Try it: Lines before the one containing "The image size is (1004, 917)." in the records below are to be left out; that line and all after it, through the end, are to be retyped exactly.

[Records from a data collection]
▬▬▬
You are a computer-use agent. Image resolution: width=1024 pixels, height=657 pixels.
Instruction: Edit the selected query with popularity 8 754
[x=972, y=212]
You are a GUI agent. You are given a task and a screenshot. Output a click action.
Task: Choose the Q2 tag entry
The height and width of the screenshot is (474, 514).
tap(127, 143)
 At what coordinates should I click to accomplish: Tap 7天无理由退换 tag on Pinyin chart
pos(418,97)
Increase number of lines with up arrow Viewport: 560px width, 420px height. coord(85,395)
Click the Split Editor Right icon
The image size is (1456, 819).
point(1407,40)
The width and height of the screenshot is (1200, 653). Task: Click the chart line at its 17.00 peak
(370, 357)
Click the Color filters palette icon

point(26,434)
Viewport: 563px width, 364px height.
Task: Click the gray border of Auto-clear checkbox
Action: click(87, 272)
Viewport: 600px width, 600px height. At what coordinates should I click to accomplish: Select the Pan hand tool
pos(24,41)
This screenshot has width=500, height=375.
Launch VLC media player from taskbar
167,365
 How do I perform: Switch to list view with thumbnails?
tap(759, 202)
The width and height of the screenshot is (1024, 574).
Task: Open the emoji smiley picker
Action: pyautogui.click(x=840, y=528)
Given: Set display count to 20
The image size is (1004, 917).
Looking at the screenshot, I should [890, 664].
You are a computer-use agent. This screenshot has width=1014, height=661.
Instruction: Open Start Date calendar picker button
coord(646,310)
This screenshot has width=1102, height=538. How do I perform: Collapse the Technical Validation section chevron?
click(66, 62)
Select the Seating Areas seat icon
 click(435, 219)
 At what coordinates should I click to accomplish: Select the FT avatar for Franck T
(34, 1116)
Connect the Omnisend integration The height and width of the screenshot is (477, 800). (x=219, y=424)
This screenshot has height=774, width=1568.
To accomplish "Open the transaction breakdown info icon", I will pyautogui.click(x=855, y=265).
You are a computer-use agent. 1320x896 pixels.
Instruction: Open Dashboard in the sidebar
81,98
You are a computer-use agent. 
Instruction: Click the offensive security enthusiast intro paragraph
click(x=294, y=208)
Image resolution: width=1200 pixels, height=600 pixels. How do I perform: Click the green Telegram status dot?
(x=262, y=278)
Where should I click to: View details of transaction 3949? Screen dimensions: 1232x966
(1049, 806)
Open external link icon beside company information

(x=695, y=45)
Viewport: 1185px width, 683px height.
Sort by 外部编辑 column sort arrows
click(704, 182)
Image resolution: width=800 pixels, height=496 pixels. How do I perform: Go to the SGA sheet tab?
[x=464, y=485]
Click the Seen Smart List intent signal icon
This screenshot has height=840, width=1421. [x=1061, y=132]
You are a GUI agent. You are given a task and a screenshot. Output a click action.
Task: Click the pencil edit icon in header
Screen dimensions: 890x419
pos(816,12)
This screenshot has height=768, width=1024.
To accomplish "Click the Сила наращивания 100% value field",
▬▬▬
Solution for this task:
The image size is (1004, 917).
Looking at the screenshot, I should [890, 664].
You are a computer-use agent. This screenshot has width=1014, height=661.
Instruction: Open Start Date calendar picker button
coord(646,310)
This screenshot has width=1102, height=538. How do I perform: Collapse the Technical Validation section chevron?
click(66, 62)
Select the Seating Areas seat icon
 click(435, 219)
 At what coordinates should I click to accomplish: Select the FT avatar for Franck T
(34, 1116)
Connect the Omnisend integration The height and width of the screenshot is (477, 800). (x=219, y=424)
This screenshot has height=774, width=1568.
To accomplish "Open the transaction breakdown info icon", I will pyautogui.click(x=855, y=265).
You are a computer-use agent. 1320x896 pixels.
Instruction: Open Dashboard in the sidebar
81,98
You are a computer-use agent. 
Instruction: Click the offensive security enthusiast intro paragraph
click(x=294, y=208)
Image resolution: width=1200 pixels, height=600 pixels. How do I perform: Click the green Telegram status dot?
(x=262, y=278)
Where should I click to: View details of transaction 3949? Screen dimensions: 1232x966
(1049, 806)
Open external link icon beside company information

(x=695, y=45)
Viewport: 1185px width, 683px height.
Sort by 外部编辑 column sort arrows
click(704, 182)
Image resolution: width=800 pixels, height=496 pixels. How do I perform: Go to the SGA sheet tab?
[x=464, y=485]
Click the Seen Smart List intent signal icon
This screenshot has height=840, width=1421. [x=1061, y=132]
You are a GUI agent. You are given a task and a screenshot. Output a click action.
Task: Click the pencil edit icon in header
Screen dimensions: 890x419
pos(816,12)
This screenshot has height=768, width=1024.
To accomplish "Click the Сила наращивания 100% value field",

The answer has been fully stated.